De este modo, Pekín está mirando ya a la integración definitiva de Hong Kong en China, prevista para 2047, 50 años después de la devolución de la colonia y de aceptar para esta una amplia autonomía judicial, política, financiera y legal y de libertad de expresión; y lo hace tratando de poner la venda antes de la herida, recortando poco a poco los privilegios de la ciudad con un progresivo control de la vida política, con la compra a través de empresas afines de los principales medios de comunicación, e igualando el nivel de vida de la ciudad, el más alto de la República Popular en el momento de la retrocesión, con el del resto del país. Probablemente, Pekín piensa que una Hong Kong más parecida al resto de China será una Hong Kong menos problemática y sobre todo, dejará de ser un espejo en el que el continente quiera mirarse en términos de democracia.

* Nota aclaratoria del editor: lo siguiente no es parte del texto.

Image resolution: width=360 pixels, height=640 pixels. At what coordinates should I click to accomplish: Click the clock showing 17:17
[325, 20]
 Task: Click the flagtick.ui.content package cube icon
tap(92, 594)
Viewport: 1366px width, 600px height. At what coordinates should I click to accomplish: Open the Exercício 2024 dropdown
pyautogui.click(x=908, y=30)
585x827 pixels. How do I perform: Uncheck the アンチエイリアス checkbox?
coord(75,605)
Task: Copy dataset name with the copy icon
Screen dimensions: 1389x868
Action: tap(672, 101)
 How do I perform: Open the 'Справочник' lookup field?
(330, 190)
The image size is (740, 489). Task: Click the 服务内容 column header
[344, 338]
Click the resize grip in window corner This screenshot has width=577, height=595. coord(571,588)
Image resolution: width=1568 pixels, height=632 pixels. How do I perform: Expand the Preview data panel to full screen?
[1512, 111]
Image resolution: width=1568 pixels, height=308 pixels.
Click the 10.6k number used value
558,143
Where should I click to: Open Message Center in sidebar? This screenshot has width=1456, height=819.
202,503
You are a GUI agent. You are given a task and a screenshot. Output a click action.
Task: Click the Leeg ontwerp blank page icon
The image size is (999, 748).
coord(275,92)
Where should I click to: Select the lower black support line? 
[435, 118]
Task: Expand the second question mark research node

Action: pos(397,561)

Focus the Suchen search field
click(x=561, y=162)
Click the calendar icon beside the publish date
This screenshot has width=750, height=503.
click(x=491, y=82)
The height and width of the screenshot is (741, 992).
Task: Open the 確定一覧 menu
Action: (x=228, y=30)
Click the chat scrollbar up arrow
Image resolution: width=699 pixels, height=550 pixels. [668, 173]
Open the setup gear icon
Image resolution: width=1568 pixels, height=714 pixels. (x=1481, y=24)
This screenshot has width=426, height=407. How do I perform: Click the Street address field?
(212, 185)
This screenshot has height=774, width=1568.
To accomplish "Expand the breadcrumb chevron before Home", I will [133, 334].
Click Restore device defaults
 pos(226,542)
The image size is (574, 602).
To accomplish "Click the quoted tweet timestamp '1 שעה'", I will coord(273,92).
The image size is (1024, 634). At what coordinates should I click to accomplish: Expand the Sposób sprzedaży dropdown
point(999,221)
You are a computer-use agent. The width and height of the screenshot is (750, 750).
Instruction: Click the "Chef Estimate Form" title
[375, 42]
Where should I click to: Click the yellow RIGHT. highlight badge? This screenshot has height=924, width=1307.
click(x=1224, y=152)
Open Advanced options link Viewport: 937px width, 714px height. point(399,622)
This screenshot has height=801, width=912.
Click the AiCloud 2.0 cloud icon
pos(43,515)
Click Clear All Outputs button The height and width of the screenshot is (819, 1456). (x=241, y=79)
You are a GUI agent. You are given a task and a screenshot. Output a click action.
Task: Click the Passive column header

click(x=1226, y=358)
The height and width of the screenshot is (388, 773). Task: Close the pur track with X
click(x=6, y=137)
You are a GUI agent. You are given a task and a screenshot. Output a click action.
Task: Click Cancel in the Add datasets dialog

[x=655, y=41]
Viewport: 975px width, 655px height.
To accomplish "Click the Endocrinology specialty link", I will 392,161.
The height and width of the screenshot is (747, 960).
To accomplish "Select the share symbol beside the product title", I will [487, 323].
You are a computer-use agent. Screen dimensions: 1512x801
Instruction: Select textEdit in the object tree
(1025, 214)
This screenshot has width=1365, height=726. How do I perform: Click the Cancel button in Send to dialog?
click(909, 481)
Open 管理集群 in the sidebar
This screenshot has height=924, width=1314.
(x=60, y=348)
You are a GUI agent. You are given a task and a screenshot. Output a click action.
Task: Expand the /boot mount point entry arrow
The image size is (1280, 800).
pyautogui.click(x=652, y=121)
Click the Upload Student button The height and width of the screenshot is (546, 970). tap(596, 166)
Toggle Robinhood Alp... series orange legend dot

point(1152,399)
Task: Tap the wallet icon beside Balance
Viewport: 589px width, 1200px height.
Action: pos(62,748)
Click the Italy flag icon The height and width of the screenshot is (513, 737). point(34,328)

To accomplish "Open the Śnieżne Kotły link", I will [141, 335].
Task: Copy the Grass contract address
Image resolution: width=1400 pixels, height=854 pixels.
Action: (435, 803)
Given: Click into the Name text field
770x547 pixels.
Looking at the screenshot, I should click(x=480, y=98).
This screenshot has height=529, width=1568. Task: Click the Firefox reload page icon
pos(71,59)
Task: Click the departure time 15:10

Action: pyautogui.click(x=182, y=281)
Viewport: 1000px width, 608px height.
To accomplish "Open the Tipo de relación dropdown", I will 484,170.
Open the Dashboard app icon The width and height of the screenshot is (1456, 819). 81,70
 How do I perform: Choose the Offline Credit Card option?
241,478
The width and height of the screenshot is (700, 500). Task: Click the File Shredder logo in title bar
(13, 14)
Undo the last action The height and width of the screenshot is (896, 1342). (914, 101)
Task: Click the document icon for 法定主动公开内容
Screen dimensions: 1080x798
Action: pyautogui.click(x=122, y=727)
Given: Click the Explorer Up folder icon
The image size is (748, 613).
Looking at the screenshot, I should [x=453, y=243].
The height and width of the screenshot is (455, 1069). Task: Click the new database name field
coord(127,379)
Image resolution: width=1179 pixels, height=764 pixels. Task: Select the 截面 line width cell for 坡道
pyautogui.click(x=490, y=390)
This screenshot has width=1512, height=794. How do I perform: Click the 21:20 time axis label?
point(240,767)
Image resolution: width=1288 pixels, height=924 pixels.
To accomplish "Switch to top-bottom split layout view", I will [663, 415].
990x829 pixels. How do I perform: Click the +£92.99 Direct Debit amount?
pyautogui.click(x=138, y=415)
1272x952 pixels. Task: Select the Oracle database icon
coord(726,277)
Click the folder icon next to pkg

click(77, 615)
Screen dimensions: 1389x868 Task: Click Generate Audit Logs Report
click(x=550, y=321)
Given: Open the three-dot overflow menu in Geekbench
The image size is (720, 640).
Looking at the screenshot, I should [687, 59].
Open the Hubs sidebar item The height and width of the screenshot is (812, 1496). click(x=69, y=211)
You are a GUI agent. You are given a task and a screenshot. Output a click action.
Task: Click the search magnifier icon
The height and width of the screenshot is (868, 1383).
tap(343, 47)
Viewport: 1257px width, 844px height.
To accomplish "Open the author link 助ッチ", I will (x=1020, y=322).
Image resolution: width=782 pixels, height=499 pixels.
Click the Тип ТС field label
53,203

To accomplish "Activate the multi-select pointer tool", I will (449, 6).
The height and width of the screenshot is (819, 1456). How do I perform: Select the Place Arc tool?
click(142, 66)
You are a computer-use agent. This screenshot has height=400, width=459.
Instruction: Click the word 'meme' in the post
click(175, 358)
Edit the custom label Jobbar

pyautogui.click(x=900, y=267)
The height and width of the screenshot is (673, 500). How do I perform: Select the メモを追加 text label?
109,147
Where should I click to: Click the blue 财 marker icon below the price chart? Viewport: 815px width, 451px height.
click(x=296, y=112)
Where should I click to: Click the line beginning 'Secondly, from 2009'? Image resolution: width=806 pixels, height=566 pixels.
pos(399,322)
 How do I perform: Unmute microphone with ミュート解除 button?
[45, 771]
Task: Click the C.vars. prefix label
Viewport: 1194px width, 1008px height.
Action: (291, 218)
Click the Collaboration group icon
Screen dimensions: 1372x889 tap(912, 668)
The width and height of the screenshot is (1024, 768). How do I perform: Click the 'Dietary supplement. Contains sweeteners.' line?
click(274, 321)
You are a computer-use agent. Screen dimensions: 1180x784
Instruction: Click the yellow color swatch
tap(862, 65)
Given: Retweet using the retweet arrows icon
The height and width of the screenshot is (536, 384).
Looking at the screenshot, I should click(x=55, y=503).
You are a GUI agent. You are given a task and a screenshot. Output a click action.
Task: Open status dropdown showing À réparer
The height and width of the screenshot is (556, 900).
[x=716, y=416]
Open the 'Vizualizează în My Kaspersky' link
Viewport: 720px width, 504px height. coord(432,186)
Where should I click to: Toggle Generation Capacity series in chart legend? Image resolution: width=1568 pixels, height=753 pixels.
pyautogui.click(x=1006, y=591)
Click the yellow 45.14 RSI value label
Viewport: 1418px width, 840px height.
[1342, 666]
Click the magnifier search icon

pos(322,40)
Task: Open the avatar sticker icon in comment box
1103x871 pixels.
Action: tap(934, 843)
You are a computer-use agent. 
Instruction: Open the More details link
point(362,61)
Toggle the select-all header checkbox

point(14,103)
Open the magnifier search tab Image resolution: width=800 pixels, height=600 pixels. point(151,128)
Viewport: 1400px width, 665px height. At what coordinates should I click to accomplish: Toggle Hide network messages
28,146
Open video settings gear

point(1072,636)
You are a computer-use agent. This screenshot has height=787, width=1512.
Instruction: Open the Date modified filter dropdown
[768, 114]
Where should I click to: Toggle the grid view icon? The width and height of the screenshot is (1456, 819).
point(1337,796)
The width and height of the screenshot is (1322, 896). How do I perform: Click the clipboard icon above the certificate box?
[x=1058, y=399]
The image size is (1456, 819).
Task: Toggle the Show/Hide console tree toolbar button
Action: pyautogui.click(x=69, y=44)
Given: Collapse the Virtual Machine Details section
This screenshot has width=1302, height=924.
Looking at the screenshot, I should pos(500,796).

Queda por ver la aceptación de esta estrategia por parte de los propios hongkoneses, que como ya demostraron en septiembre de 2014 con el movimiento Occupy Central (la conocida como Revolución de los Paraguas) no están dispuestos a aceptar recortes en sus privilegios democráticos, por lo que la estrategia de una paulatina mayor injerencia de Pekín en los asuntos de Hong Kong para tener más control en la excolonia podría paradójicamente, provocar mayor inestabilidad, desequilibrio y sentimiento independentista.